Philippians 3:2–15; 4:8
We sometimes speak about people who have a “blind spot” or “tunnel vision” or are even “stubborn-minded.” Normally we use these phrases with a derogatory meaning, for people who are not willing to see things from a different perspective. If we are honest, then we acknowledge that there are times when all of us are like this and need to be transformed in our thinking so that we see things from God’s perspective.
Don’t Depend on Your Resumé (3:2–6)
Paul expressed his concern, out of his own experience, for people who are spiritually proud of their own experience and fail to realize their desperate need for the grace and mercy of God in their lives. Paul listed his religious resumé, and it was impressive to say the least. Compared to many people, he had made it as a Jew. He was a Hebrew-speaking, religiously educated leader of the people of Israel. He had graduated from their top religious schools and was on a fast track to national recognition when suddenly he came to his senses and realized that all his social, cultural and religious background was worth nothing when it came to his standing with God.

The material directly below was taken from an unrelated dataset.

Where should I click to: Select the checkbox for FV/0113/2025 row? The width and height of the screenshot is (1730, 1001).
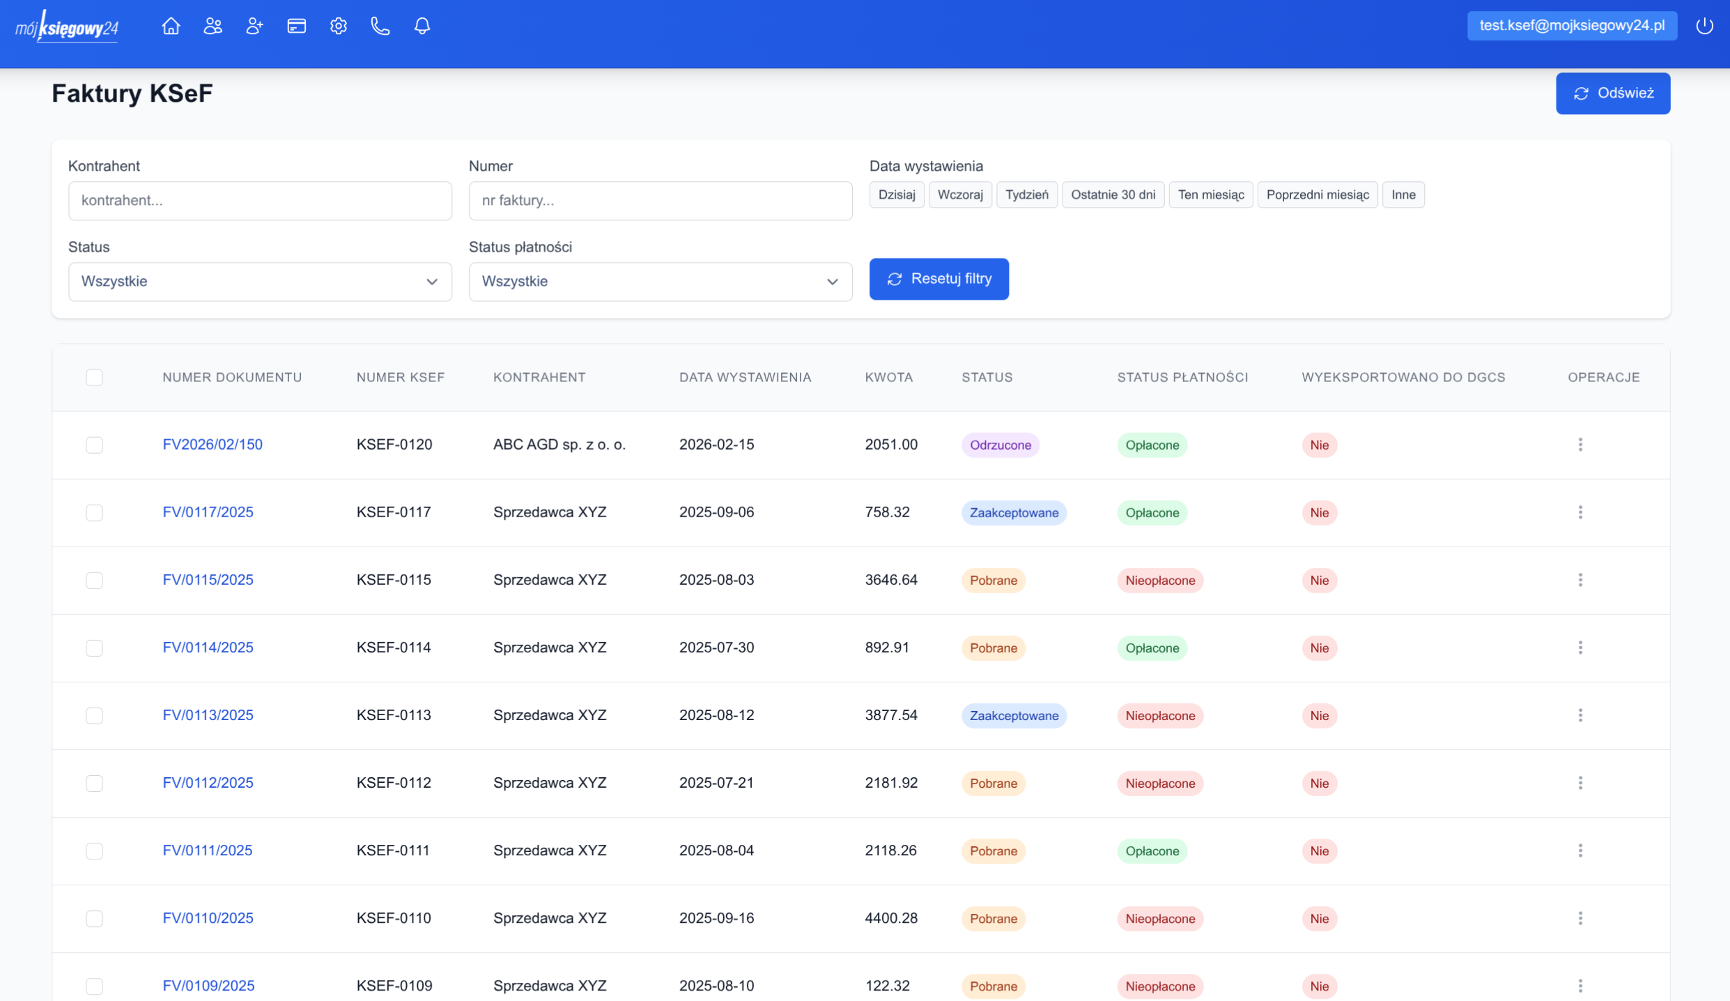coord(94,715)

Privilege of birth and culture can easily lead people to pride and boasting. Even as Christians we can take pride and place our confidence in our religious background as Baptists, Protestants or evangelicals. We can make much of our social background, family connections, and educational privileges as if any of these things bring us closer to God. Paul realized that we should have “no confidence in the flesh.”
Get to Know Jesus (3:7–9)
The only thing that matters is to know Jesus Christ as Lord as Savior, and so it was that at his conversion, Paul renounced reliance on his cultural, social and religious background as a Jew. In a context where going to church is part of the Southern culture, many people need to realize that faithful attendance at church — even steady adherence to moral principles — does not merit some special commendation from God. The only thing that matters is to discover that our acceptance by God is on the basis of who Jesus Christ is and what He has accomplished as our Savior in leading us to follow Him as His disciples. Obviously following Christ doesn’t mean that we abandon living a moral life or engaging in personal discipline toward a life of holiness, but we can never merit the favor of God by what we do.

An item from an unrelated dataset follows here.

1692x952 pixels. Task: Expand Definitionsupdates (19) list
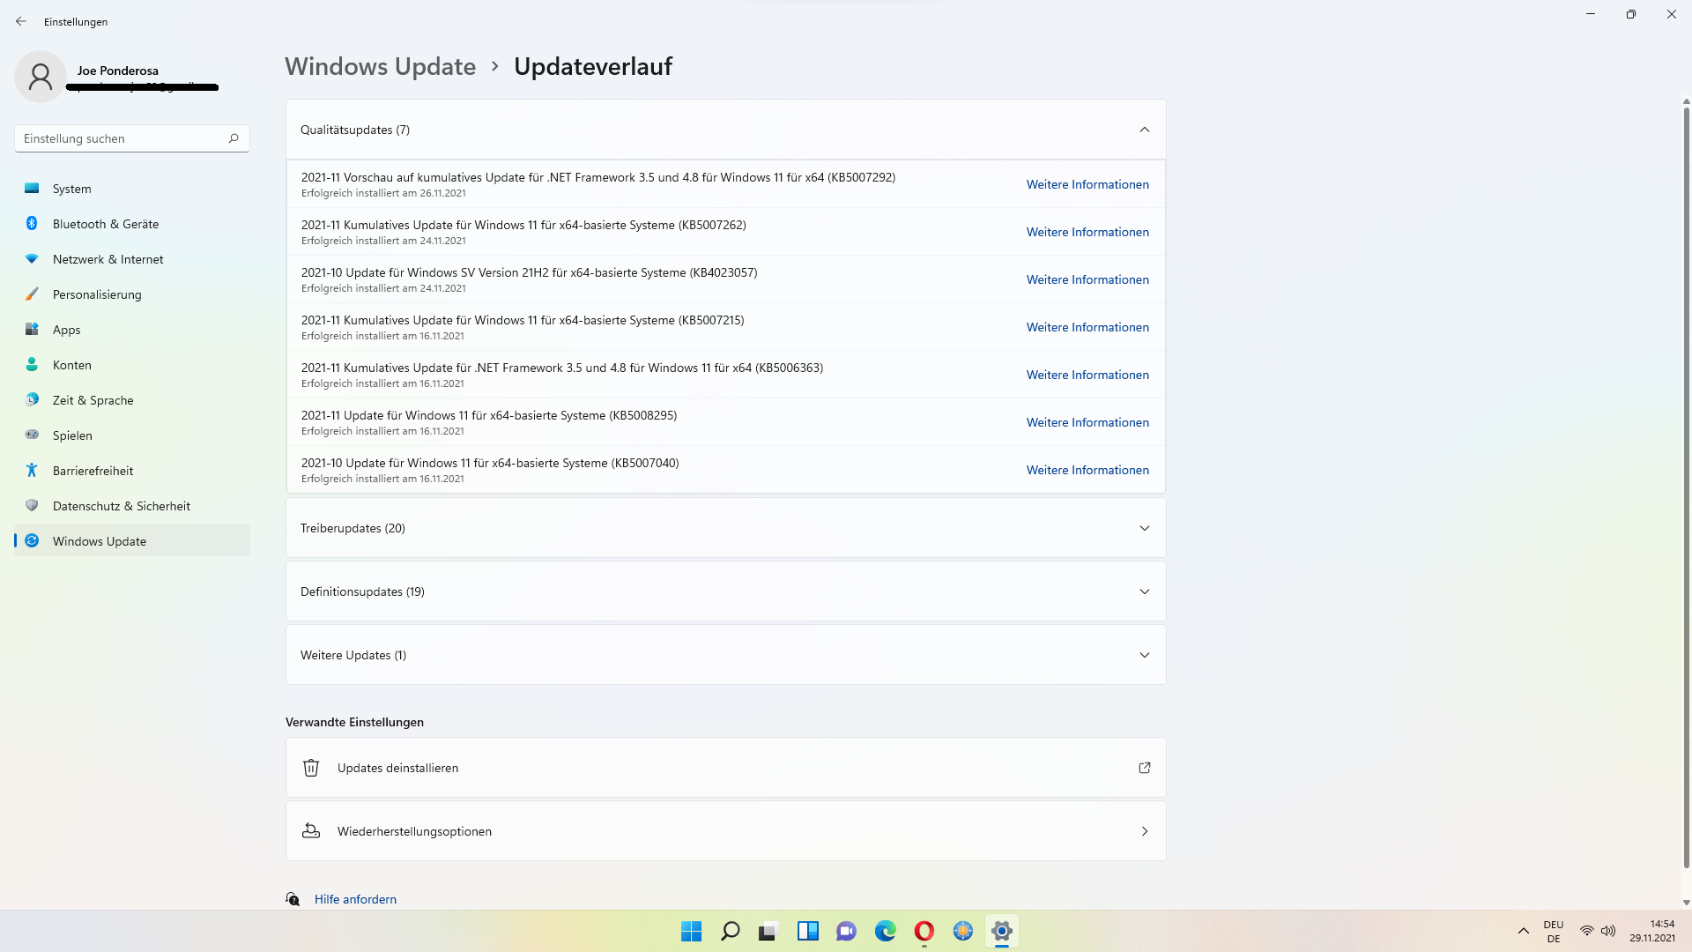point(1144,591)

For Paul, any message that suggested that God accepted sinners on the basis of anything they could offer was another gospel. No matter if the issue was one of religious status or spiritual achievement — Paul was convinced that acceptance before God was on the basis on recognizing one’s sins and coming to God for forgiveness.
Pursue Spiritual Maturity (3:10–15; 4:8)
Yet Paul urged his readers to become spiritually mature in their Christian lives, not by moving away from their initial trust in Christ but by building upon that, by developing their commitment to Christ as Lord of their lives.

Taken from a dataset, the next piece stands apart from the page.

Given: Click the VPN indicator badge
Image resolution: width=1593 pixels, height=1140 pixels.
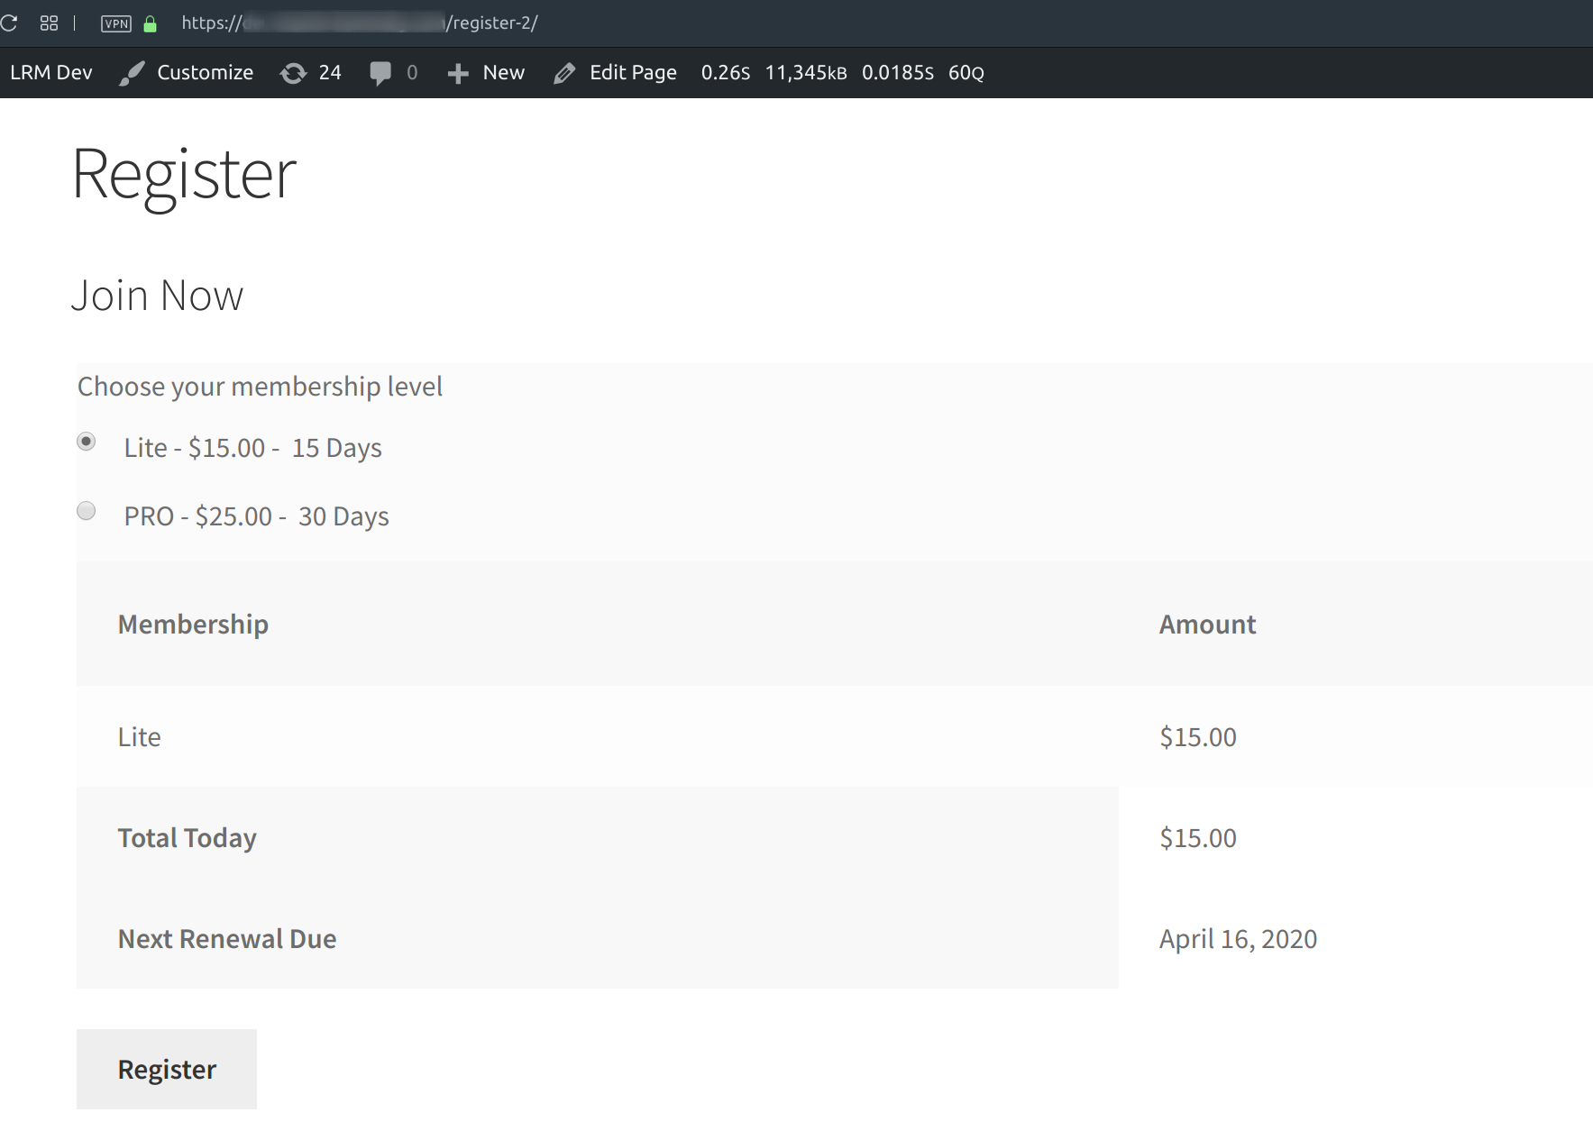Looking at the screenshot, I should tap(114, 23).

Paul could never be described as complacent or comfortable in his discipleship. He spoke about his desire to “know Christ and the power of His resurrection … sharing in His sufferings.”
Those who have the hope of resurrection within their hearts are willing to share in the sufferings of Christ, of taking up His cross and paying the cost of discipleship. To become like Christ is to be conformed to His example of living, not for self, but for the sake of others. It might appear that the “if” of verse 11 implies some uncertainty in Paul’s mind, “if by any means I might attain to resurrection.” It is rather a reminder to his readers that they have not yet arrived at their final destination and that their pilgrimage, although one of certain hope and assurance, demands a cost in terms of discipleship.
Indeed, in verses 12–16, Paul said he never looked backward in case he become complacent but was always “straining forward” toward spiritual maturity.